What Should You Eat to Cool the Planet?

Topics: Drug Food Safety, Vitamins and Supplements, Wellness and Health

The scientific literature is surprisingly quiet about global warming, climate crisis and eating, but what it does say offers some surprising choices. Buying ready-to-eat or semi-prepared meals; developing organic farming; and learning to love plant-based eating are all ahead.

Does eating low on the food chain really help the climate? Does raising animals for food contribute to global warming?

Yes, probably a little: about 6 percent, according to the University of Chicago (see below). Maybe a lot.

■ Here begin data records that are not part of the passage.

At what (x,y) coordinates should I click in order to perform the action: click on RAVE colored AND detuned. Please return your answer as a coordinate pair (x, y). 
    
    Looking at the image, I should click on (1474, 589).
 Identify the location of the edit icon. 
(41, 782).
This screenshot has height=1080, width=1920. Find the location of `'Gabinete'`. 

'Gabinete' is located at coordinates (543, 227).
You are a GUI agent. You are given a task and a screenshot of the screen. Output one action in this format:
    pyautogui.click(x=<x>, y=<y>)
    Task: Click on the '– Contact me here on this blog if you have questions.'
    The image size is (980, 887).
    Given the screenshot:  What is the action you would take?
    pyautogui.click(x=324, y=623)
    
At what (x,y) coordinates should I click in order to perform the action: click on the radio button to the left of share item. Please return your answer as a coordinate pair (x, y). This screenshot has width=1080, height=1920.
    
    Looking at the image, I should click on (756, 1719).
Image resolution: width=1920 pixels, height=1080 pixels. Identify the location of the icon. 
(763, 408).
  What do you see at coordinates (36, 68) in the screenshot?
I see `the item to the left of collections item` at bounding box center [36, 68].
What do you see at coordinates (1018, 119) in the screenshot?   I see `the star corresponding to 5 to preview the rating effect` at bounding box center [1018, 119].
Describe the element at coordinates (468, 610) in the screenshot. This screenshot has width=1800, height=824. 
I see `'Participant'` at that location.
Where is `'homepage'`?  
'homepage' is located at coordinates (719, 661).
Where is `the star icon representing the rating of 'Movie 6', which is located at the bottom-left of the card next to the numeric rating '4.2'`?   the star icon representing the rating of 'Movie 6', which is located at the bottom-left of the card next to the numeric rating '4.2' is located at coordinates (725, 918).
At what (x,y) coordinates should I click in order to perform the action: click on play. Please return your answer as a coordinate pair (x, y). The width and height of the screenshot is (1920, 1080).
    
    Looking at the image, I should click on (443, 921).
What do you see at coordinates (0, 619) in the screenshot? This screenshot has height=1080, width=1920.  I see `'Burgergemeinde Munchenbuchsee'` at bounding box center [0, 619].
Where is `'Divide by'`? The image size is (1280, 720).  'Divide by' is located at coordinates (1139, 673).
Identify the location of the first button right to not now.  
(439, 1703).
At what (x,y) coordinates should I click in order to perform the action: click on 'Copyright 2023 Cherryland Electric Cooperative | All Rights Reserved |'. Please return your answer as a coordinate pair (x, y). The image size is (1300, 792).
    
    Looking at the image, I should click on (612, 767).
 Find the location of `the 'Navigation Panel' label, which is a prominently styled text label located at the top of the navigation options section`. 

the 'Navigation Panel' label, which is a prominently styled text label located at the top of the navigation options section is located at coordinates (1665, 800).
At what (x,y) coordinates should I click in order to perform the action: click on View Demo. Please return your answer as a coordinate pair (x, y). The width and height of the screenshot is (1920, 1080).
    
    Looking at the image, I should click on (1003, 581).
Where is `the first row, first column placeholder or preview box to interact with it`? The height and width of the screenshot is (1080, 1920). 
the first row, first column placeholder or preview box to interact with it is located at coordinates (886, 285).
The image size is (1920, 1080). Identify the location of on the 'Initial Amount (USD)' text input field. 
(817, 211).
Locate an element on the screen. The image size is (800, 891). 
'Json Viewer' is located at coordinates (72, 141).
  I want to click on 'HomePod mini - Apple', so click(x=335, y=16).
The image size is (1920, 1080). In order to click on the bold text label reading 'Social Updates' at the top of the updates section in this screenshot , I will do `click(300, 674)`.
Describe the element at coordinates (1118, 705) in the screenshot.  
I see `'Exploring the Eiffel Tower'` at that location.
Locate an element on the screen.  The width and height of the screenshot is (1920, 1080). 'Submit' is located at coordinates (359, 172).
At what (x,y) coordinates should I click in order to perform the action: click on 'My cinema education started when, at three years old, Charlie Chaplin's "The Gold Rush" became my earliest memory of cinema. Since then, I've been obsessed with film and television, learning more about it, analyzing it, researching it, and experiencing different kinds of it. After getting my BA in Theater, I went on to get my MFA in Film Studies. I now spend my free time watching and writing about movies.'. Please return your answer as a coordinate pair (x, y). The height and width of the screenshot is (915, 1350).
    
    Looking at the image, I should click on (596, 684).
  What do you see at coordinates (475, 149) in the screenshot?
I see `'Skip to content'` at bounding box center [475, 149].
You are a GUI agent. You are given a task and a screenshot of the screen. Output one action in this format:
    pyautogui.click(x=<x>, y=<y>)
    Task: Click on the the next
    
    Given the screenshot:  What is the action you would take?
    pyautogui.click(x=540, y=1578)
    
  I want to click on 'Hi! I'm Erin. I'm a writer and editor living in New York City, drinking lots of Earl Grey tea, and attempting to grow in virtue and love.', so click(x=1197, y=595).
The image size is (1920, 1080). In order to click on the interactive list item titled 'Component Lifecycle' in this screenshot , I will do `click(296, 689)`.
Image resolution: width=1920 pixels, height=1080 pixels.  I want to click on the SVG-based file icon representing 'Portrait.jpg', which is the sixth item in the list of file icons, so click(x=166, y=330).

Eating is connected not just to food processing, fertilizing, using synthetic chemicals, and burning fossil fuels. It’s also connected to deforestation (so animals can graze), more methane (farted from cattle, as they eat) and factory-farmed conventional agriculture.

Adding chemical additives to food, devouring the saturated fat/inflammatory compounds in meat, and mass producing food-as-a-commodity–contributes to diseases such as, respectively, multiple chemical sensitivities; heart disease, breast/prostate/colorectal cancer; and nutritional deficiencies.

And those are just disease states: how the same processes affect day-to-day optimal functioning flies under the clinical radar. A recent 50 year USDA study showed that many field crops contain fewer B vitamins and minerals than they did, 50 years ago.

Objections to a plant-based diet are ones which vegetarians have heard many times, but now those objections can be answered practically and flavorfully, because the wizards of food technology can make almost anything taste good and available. The trick is to do it with as few processes as possible.

Attacking global warming with your knife and fork also means not having to buy a Prius, unless you want to. Engineering protein from meat means takes “ten times as much fossil fuel and heat-trapping carbon dioxide than does a calorie of plant protein.” That’s more bang, according to an energy consumption and diet study from the U of Chicago, than the Toyota hybrid, many of which are now sitting on lots, unsold.

Should you choose home cooked, semi-processed (what I call speed-scratch cooking) or ready-to-eat meals? They’re about equal in environmental impact, as meals go. “…the ready-to-eat meal used the most energy, whereas the homemade meal had higher emissions…causing global warming.

On the one hand, driving to the market worsens pollution and uses fossil fuel. So, drive less, buy larger quantities, buy longer shelf-life items, grow more of your own?

On the other hand, half of all food ready for harvest never gets eaten; people buy too much now, and throw it away if they don’t eat it: a double loss. Plus, the larger quantities you have around, and on your plate, the more you eat. Mindless eating.

And as we produce 3900 calories for every man, woman and child in the U.S., and need barely 2200 on average, finding ways to incentivize producing–and eating–fewer and higher quality calories could do much more than quell obesity. It might cool the planet.